Visualizing Clustering with Heatmaps and ggplot2

Visualizing Clustering with Heatmaps and ggplot2

Heatmaps are a powerful tool for visualizing large datasets and identifying patterns or clusters within them. In this article, we will explore how to create heatmaps using ggplot2 and gplots in R, and apply these techniques to a real-world dataset.

Step 1: Processing the Data

To create a heatmap, we first need to process our data into a matrix form. This involves ranking the row names using hclust, a hierarchical clustering function, and then changing the order of the ranks to reflect the clustering structure.
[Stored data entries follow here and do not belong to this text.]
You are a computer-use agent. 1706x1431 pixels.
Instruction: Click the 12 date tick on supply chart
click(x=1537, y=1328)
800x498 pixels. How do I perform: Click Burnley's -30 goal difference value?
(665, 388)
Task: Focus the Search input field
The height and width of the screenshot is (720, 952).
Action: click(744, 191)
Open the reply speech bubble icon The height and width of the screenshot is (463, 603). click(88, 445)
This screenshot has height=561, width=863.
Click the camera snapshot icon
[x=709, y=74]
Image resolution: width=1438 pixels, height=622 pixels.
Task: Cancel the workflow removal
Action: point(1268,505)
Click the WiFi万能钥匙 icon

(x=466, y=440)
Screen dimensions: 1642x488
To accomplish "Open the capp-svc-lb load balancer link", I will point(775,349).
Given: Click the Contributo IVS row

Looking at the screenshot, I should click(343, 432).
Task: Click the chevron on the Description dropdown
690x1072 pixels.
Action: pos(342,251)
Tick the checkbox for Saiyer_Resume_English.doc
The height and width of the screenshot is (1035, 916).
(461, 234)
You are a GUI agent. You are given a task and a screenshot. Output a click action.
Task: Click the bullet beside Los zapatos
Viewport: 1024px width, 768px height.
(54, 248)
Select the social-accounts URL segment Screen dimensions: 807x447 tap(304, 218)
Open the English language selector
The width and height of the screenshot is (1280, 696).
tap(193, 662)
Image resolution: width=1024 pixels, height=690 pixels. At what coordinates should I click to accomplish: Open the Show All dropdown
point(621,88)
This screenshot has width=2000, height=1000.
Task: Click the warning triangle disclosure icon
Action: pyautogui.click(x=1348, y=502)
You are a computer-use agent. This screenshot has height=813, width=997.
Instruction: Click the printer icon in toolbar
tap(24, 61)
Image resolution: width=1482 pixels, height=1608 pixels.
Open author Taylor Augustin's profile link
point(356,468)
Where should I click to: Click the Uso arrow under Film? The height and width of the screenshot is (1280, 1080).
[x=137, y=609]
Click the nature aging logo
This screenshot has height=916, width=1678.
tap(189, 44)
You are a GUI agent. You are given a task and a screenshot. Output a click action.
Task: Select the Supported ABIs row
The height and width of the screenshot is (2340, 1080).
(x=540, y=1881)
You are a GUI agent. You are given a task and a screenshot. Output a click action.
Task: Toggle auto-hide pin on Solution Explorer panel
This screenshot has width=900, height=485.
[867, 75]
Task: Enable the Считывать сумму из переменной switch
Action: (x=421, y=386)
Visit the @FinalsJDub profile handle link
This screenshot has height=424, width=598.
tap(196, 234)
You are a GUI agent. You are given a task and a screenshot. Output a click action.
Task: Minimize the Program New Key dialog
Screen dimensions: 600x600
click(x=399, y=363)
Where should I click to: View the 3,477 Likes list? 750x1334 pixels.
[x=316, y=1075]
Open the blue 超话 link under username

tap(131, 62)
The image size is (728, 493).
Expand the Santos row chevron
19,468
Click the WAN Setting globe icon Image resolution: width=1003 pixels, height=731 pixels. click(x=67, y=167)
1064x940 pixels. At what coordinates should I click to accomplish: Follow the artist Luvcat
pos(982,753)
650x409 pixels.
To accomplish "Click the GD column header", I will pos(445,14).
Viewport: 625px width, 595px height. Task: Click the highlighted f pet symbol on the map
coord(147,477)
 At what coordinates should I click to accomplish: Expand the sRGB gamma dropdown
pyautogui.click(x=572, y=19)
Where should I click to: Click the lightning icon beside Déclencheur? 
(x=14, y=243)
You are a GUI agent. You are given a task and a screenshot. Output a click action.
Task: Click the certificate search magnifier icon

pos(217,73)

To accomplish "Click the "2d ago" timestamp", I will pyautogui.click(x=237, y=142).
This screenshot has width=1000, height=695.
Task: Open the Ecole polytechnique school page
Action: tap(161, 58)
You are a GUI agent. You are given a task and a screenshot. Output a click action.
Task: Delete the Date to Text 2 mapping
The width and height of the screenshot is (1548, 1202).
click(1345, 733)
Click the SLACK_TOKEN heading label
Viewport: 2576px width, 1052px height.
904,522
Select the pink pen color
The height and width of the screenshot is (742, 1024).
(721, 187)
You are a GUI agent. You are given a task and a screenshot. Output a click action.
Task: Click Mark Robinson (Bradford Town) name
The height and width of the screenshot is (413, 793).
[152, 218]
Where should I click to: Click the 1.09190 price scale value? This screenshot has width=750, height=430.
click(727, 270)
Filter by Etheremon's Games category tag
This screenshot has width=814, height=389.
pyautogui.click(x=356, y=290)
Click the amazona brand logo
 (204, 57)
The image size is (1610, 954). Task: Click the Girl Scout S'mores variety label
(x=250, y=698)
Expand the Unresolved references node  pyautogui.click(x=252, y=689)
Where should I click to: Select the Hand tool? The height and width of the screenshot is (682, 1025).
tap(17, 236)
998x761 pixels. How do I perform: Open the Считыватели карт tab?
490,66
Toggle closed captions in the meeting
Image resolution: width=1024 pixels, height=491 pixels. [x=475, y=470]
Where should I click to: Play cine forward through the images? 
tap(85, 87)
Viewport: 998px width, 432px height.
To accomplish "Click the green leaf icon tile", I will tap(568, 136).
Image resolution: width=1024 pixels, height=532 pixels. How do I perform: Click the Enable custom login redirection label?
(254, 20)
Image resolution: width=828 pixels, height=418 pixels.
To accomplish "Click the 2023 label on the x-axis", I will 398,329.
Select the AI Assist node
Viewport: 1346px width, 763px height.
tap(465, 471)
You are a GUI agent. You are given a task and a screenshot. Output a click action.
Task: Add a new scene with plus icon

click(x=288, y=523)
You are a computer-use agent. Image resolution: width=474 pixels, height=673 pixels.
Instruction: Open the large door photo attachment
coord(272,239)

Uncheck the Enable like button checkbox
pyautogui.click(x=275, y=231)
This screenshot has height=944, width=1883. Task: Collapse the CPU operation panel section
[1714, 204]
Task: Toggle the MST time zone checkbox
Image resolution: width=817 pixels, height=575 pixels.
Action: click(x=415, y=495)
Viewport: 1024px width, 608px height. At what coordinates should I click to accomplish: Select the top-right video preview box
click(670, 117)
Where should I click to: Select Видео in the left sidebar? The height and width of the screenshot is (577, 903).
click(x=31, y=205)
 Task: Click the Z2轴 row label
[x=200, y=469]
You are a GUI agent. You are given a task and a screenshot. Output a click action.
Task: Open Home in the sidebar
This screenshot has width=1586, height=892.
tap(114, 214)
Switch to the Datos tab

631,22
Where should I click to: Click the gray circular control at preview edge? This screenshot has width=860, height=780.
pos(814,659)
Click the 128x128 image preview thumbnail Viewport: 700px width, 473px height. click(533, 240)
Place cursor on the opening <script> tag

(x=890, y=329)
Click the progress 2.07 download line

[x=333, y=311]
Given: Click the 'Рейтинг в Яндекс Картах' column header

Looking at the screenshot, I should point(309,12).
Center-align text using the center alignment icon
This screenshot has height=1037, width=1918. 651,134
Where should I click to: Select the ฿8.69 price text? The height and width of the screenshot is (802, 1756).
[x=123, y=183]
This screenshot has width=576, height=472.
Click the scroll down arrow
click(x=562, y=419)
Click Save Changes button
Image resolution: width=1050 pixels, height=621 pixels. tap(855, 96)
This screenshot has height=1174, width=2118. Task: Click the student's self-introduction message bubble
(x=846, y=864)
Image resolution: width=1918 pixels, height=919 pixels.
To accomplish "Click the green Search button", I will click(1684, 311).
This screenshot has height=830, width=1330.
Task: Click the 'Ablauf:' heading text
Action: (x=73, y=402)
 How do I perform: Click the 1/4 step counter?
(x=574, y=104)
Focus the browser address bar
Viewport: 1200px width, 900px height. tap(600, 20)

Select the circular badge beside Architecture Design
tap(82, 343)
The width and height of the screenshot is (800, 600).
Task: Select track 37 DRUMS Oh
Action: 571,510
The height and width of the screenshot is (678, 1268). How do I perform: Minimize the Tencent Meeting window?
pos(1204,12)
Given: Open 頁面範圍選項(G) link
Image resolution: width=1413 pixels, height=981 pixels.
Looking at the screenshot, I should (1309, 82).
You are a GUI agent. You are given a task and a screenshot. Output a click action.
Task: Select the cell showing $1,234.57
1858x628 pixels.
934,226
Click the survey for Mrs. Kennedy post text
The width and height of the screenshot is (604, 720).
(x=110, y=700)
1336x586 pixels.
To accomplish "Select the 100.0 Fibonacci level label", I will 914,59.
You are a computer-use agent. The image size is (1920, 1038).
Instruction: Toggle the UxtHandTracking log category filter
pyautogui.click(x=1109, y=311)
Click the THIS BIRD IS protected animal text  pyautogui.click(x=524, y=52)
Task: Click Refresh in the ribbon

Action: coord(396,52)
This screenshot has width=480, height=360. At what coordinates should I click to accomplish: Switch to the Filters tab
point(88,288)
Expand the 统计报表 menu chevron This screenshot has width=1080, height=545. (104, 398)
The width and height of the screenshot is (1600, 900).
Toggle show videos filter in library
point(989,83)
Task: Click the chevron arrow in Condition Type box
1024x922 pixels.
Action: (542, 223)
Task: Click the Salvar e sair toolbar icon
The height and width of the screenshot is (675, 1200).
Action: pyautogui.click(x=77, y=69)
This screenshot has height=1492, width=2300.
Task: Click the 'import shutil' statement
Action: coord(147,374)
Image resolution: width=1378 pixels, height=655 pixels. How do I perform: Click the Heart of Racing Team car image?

We begin by loading the necessary libraries: ggplot2 and data.table. We then read in the data from a file using fread from the data.table library.

library(ggplot2)
library(data.table)

# Read in the data
CN_DT <- fread("/home/ywliao/project/Gengyan/ONCOCNV_result/ONCOCNV_all_result.txt", sep = "\t")

# Select the data for cfDNA1
dt <- CN_DT[cfDNATime == "cfDNA1"]

# Cast the data into a matrix form
wdt <- dcast(dt, Gene ~ Sample, value.var = "CN", fun.aggregate = mean)

# Convert the data to a matrix
data <- as.matrix(wdt[, 2:length(wdt), with = F])

Step 2: Clustering the Data

To create a heatmap, we need to cluster the data using hclust. This involves creating a distance matrix from the data and then applying the hclust function to cluster the rows.

# Create a distance matrix
hc <- hclust(dist(data), method = "average")

# Get the order of the clusters
rowInd <- hc$order

# Transpose the matrix and cluster the columns
hc <- hclust(dist(t(data)), method = "average")

# Get the order of the clusters
colInd <- hc$order

# Reorder the data according to the clusters
data <- data[rowInd, colInd]

Step 3: Melting the Data

To create a heatmap using ggplot2, we need to melt the data into a long format. This involves creating a new data frame with the clustered data and adding column names.

# Melt the data
dp <- melt(data)

# Add column names
colnames(dp) <- c("Gene", "Sample", "Value")

Step 4: Creating the Heatmap

Finally, we can create the heatmap using ggplot2. This involves mapping the Sample and Gene variables to the x and y axes, respectively, and using geom_tile to create the heatmap.

# Create the heatmap
p <- ggplot(dp, aes(Sample, Gene)) +
  geom_tile(aes(fill = as.factor(Value))) +
  theme(axis.text.x = element_text(angle = 90)) +
  guides(fill = guide_legend(title = "Copy Number")) +
  scale_fill_brewer(palette = 3)

Alternative Method using gplots

We can also create a heatmap using gplots. This involves ranking the row names using hclust, creating a color ramp palette, and then applying the heatmap.2 function to create the heatmap.

# Rank the row names using hclust
labrow <- unlist(wdt[, 1, with = F])

# Create a color ramp palette
colorsChoice <- colorRampPalette(c("green", "black", "red"))

# Create the heatmap
heatmap.2(dp, labRow = labrow, col = colorsChoice(5),
          breaks = c(1, 1.5, 2, 2.5, 3, 4),
          density.info = "histogram",
          hclustfun = function(c) hclust(c, method = "average"),
          keysize = 1.5, cexRow = 0.5, trace = "none")

By following these steps, we can create a heatmap that effectively visualizes the clustering structure of our data.